_Условие задачи_.
Ответьте по исходному тексту на вопросы:
(a) В какой город Цезарь прибыл из Галлии?
(b) Какое средство названо единственным для достижения задуманного?
(c) Что Цезарь обещал делать?

_Исходный текст_.

<<<<

Когда Цезарь прибыл из Галлии в город Луку[21], то многие римляне стеклись туда. Между прочими Помпей и Красс имели с ним тайные переговоры; они положили приступить к делу сильнее и покорить себе совершенно республику. Цезарю надлежало оставаться по-прежнему вооруженным, а между тем Крассу и Помпею брать другие провинции и войска. К достижению этого было только одно средство: получить вторичное консульство. Положено было им искать его, а Цезарю им содействовать. Он обещал писать друзьям своим и посылать в Рим многих воинов для подачи голосов при выборах народных.

>>>>

_Имеющиеся данные_.
<<<<

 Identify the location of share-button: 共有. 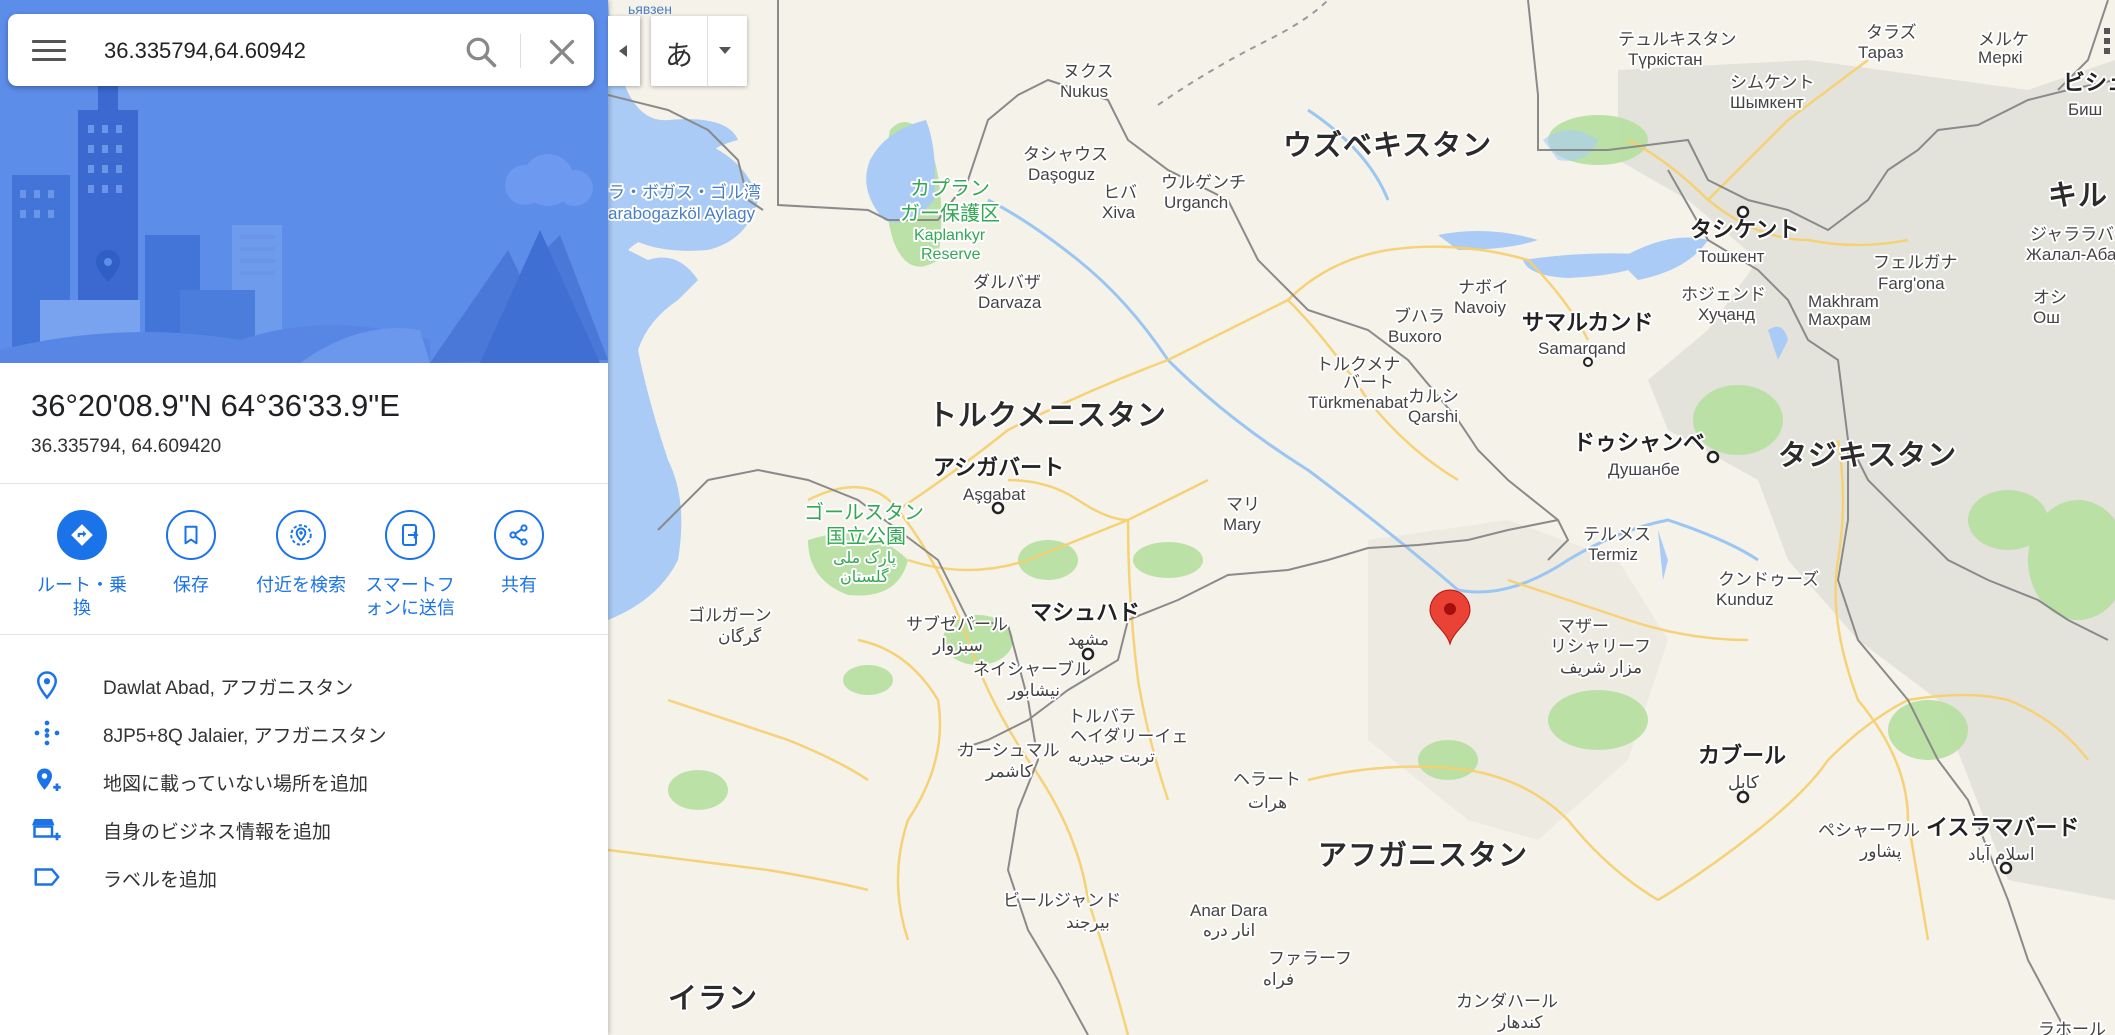
(519, 554).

>>>>

_Ответ к заданию_.
(a) В город Луку.
(b) Получить вторичное консульство.
(c) Писать друзьям своим и посылать в Рим многих воинов для подачи голосов при выборах народных.